* TASK DIRECTIONS *
Count how many lines of the material contain the string "computer", then give that number and nothing more.

++++ STORED DATA ++++

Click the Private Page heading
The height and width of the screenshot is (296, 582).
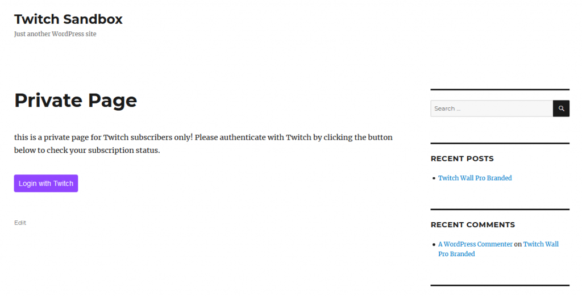click(x=76, y=100)
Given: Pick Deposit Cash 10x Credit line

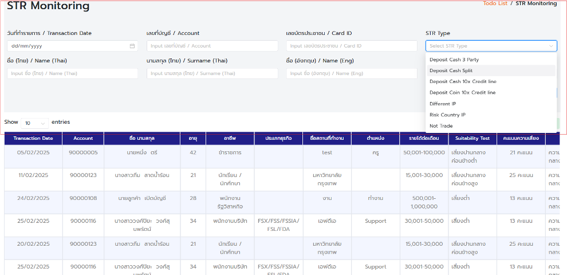Looking at the screenshot, I should [463, 81].
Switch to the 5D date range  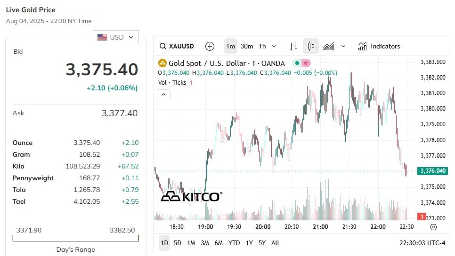[177, 243]
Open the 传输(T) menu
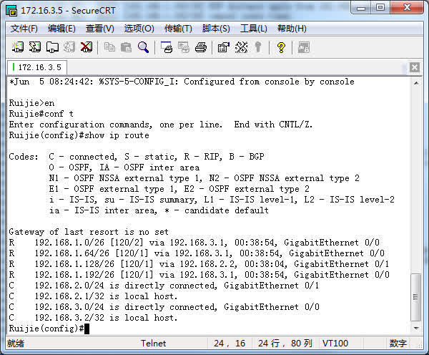Screen dimensions: 429x355 click(x=177, y=29)
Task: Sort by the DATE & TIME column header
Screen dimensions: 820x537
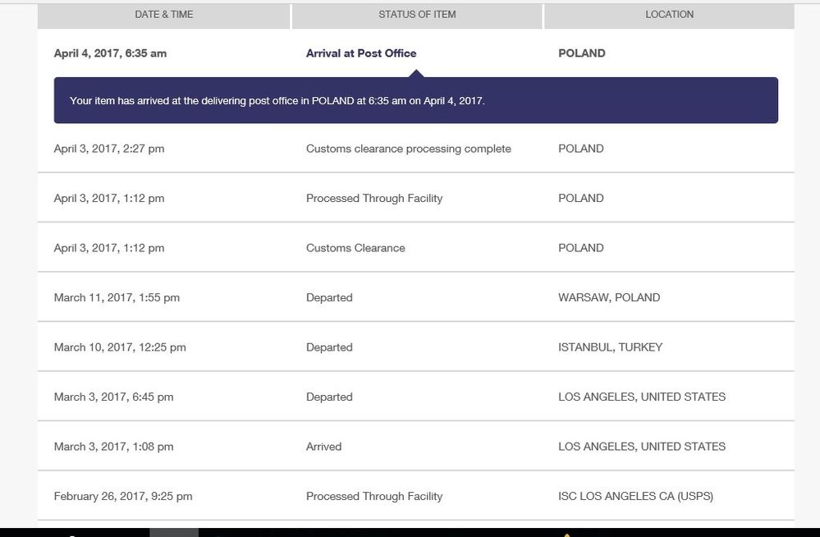Action: (163, 14)
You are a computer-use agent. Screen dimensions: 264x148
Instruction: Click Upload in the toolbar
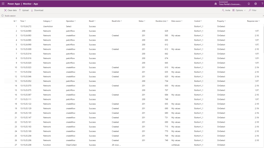(24, 10)
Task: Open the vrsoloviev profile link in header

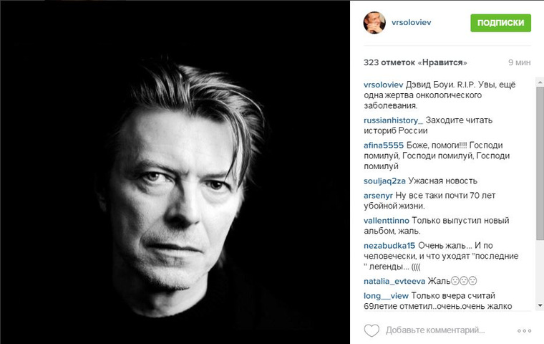Action: 412,23
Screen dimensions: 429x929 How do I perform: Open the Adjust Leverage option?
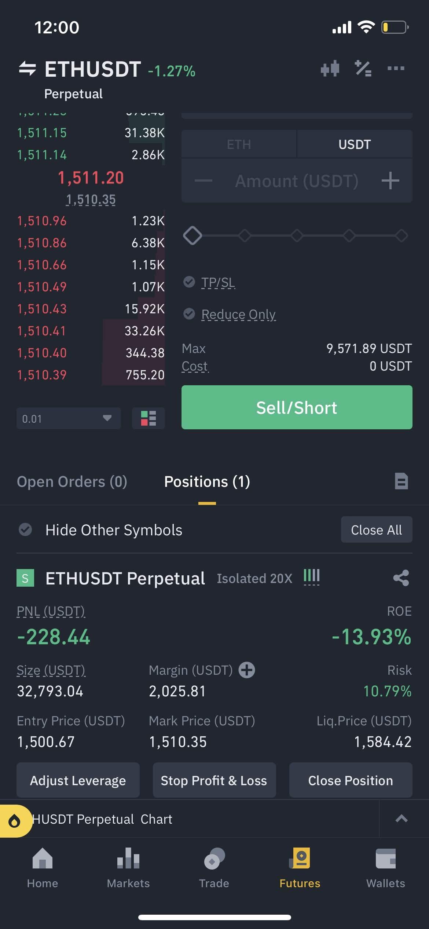point(78,780)
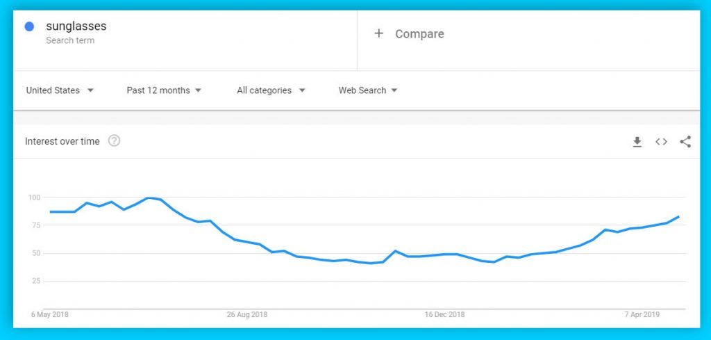Open the United States region dropdown
Screen dimensions: 711x340
pos(60,90)
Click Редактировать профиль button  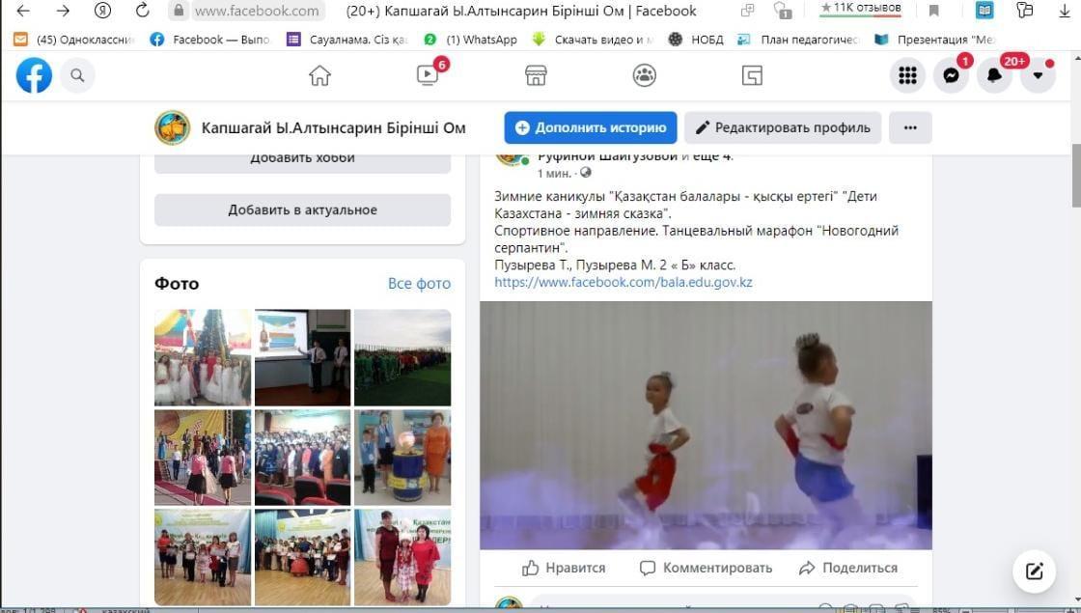[x=783, y=127]
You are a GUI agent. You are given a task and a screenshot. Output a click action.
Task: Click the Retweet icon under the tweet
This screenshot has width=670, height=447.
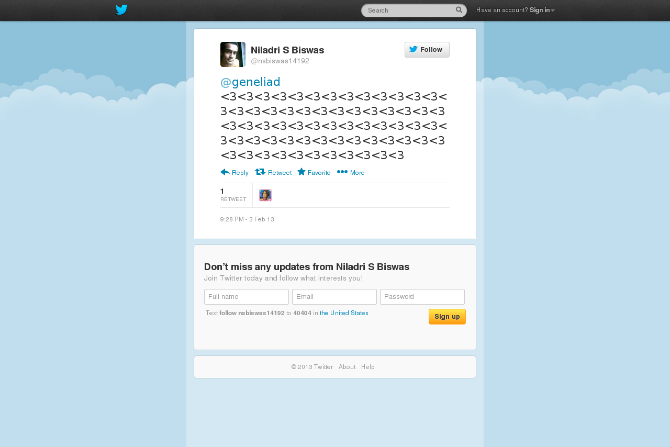(260, 172)
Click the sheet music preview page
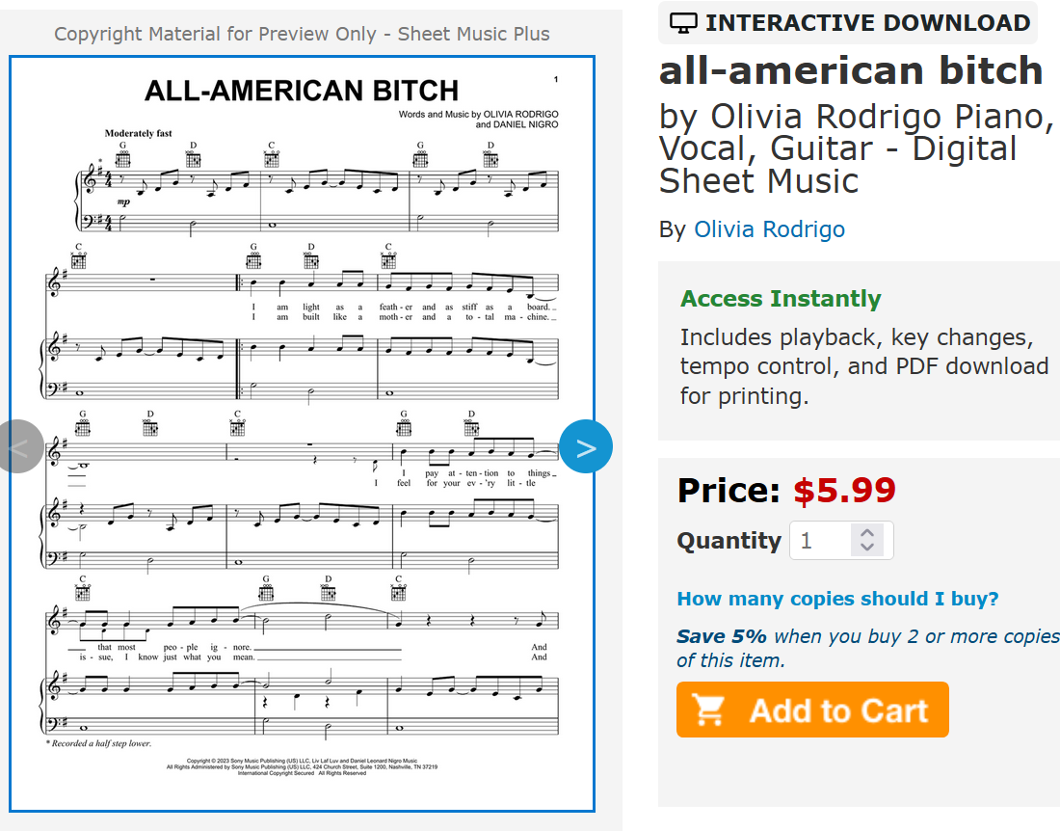Screen dimensions: 1060x831 pyautogui.click(x=303, y=434)
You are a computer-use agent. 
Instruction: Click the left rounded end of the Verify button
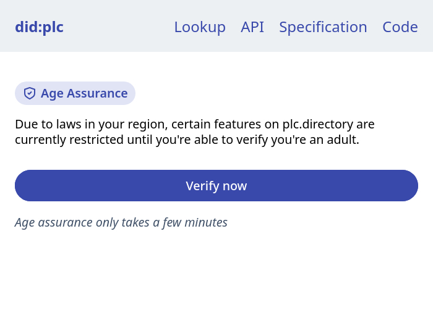[25, 186]
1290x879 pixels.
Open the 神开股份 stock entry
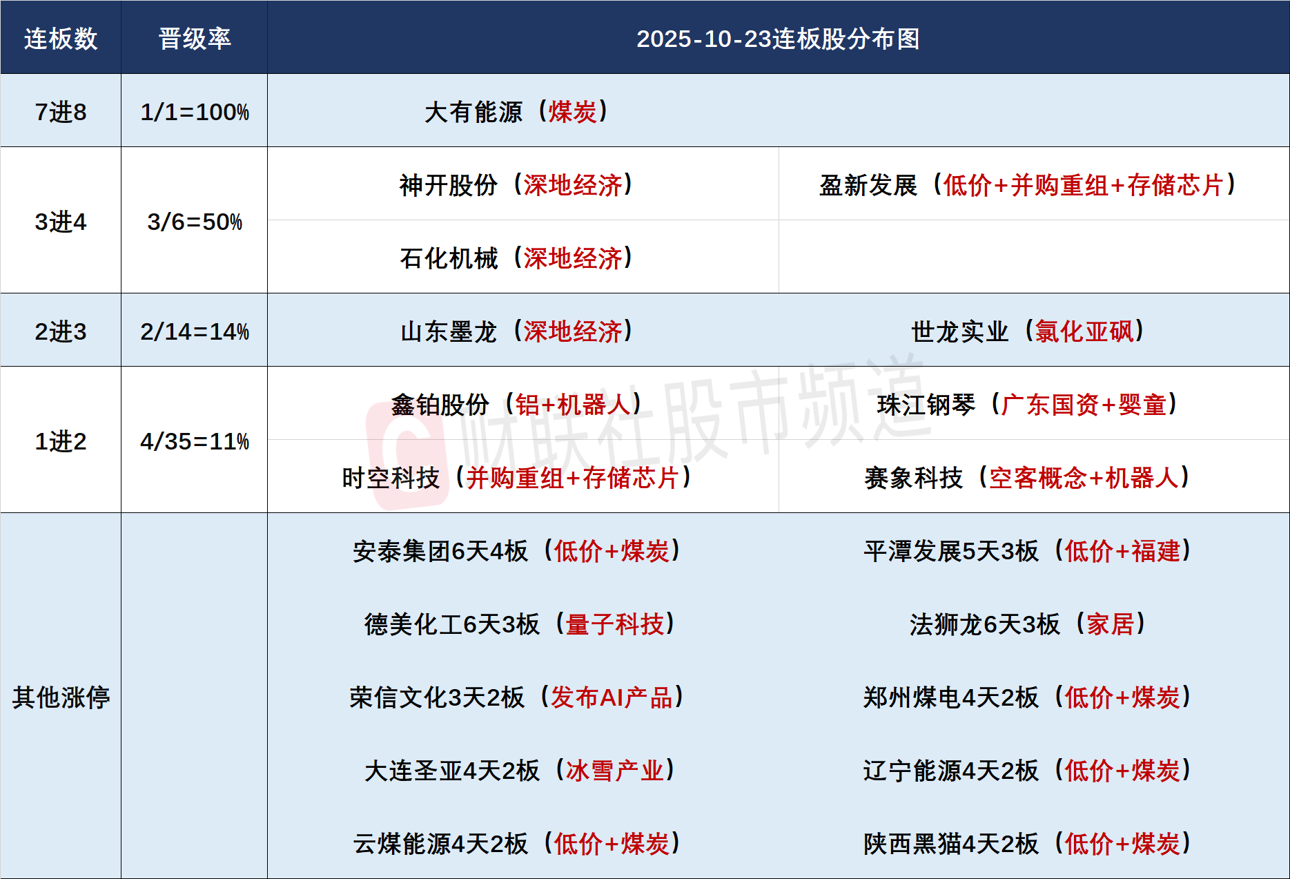click(x=516, y=185)
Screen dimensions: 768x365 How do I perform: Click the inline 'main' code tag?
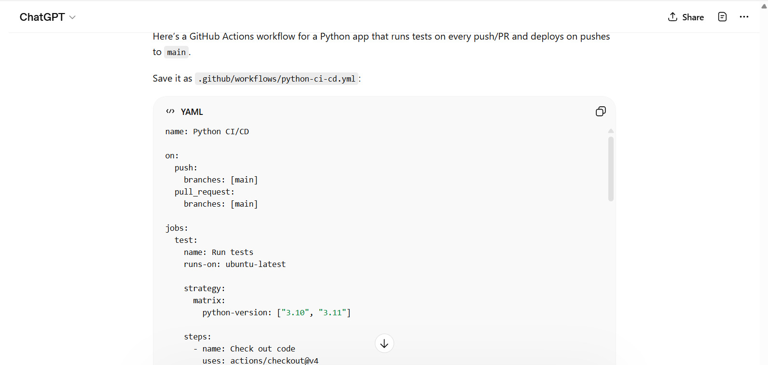pos(176,52)
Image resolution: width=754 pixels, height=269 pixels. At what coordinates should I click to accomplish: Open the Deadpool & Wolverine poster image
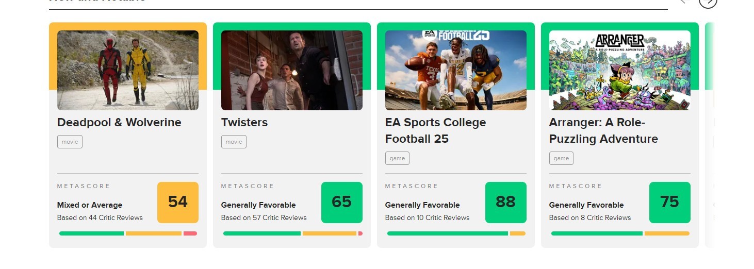pos(128,70)
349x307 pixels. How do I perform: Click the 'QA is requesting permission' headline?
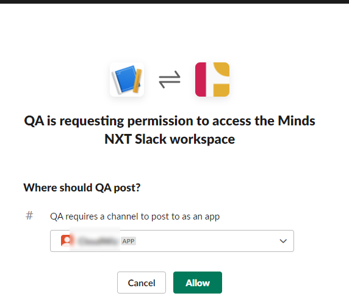point(170,120)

++++

* RESULT *
2